26:46 minutes
Five Hundred Twenty-Four, a single-channel video installation by Lenka Clayton and Phillip Andrew Lewis, features singers from over twenty Cleveland-area choirs counting numbers in an iterative process: one person sings “one”, then two people sing “two”, and so forth, to 524. Each choir was filmed separately, and the artists weave together the audio while the video features each choir individually. The juxtaposition of different contexts in which singing occurs functions as an embedded sociological study of various communities throughout the region. As artists living in Pittsburgh, PA, Clayton and Lewis have long worked in their individual and joint practices with particular communities. Here, they were inspired by the statistic that one in five US households includes someone who is part of a choir. As basic human forms, both singing and counting are ways to explore our tenuous connections to others and learn new ways of being together in the wake of the COVID-19 pandemic. This work marks the formation and dissipation of a new group made up of pre-existing groups who usually operate separately behind closed doors in different corners of the region. Although the singers may have not been all in the same room, they become one collective musical body through the artists’ digital efforts—a way of fostering community many have become comfortable with through the COVID-19 pandemic. While the piece is sung with a collective voice, every individual is uniquely tasked to begin and end counting at their specific number. The score is a roll call, an audit, a measurement performed by the measured. The work takes on wider relevance as a mobilization of disparate communities amid a time of social fragmentation in the USA. Concluding with a threshold choir who sing the final numbers of the sequence, the work speaks to larger cycles of life, death, and renewal.

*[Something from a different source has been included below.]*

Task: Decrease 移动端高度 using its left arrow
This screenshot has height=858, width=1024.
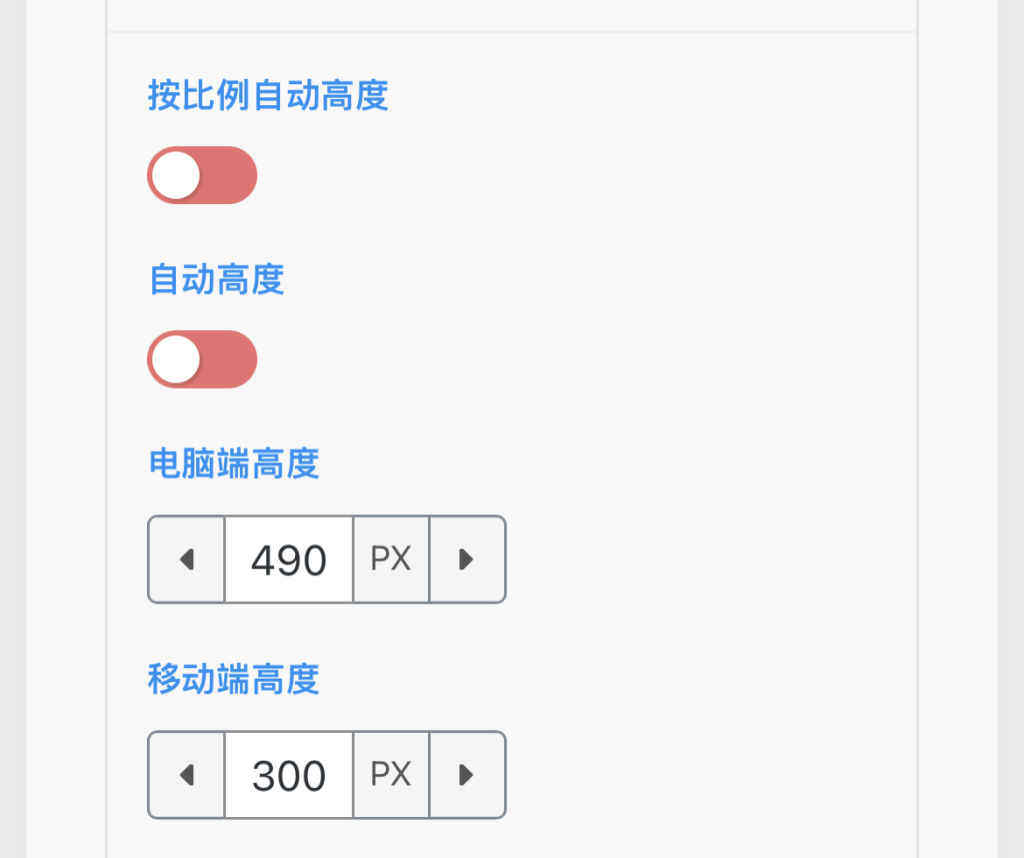Action: (186, 774)
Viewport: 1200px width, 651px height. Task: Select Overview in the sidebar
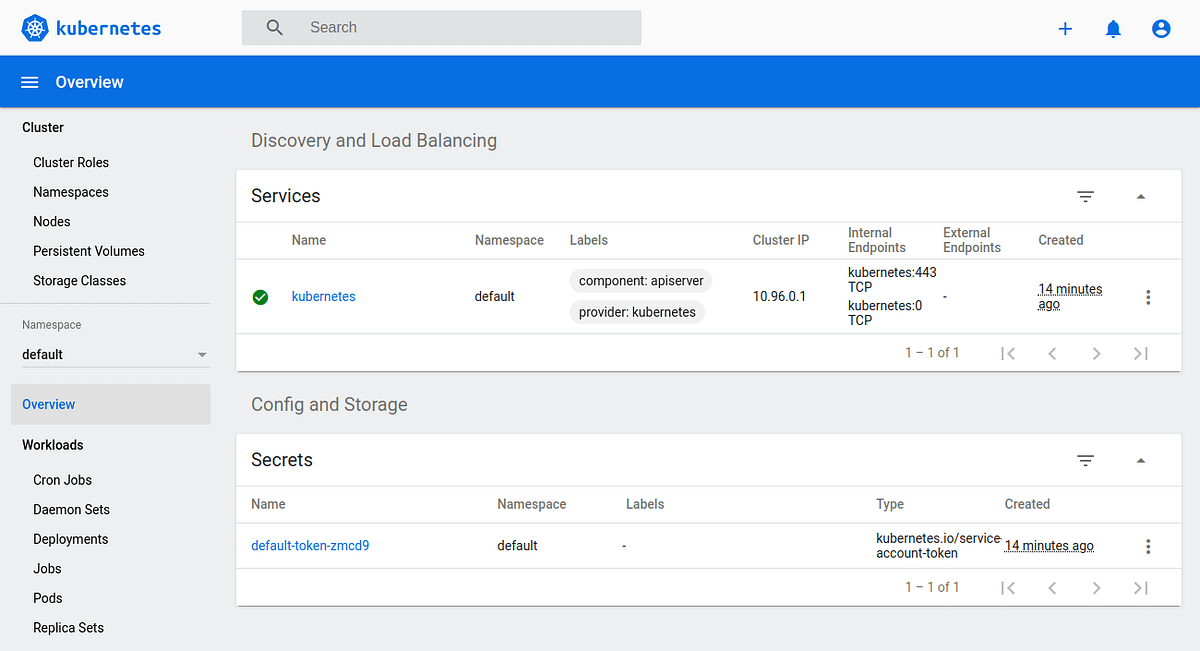coord(48,404)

Lenka Clayton and Phillip Andrew Lewis’s collaborative practice is social at its core: it engages with and connects communities outside of the so-called art world in both production and presentation. This is evident in their works across media; the artworks themselves emerge as literal and figurative gathering places. Lenka Clayton is an interdisciplinary artist whose work considers, exaggerates, and alters the accepted rules of everyday life, extending the familiar into the realms of the poetic and absurd. In previous works, she has searched for and photographed every person mentioned by name in a German newspaper; worked with artists who identify as blind to recreate Brancusi’s Sculpture for the Blind from a spoken description; and reconstituted a lost museum from a sketch found in an archive. Clayton is the founder of An Artist Residency in Motherhood, a self-directed, open-source artist residency program that takes place inside the homes and lives of artists who are also parents. There are currently over 1,000 artists-in-residence in 62 countries. Phillip Andrew Lewis is an artist working in a variety of media including photography, video, objects, and sound. His creative research often responds to historical events, psychology, and phenomenology. This work consistently examines duration, perceptual limits and attentive observation. Lewis is actively involved in collaboration with artists and various groups.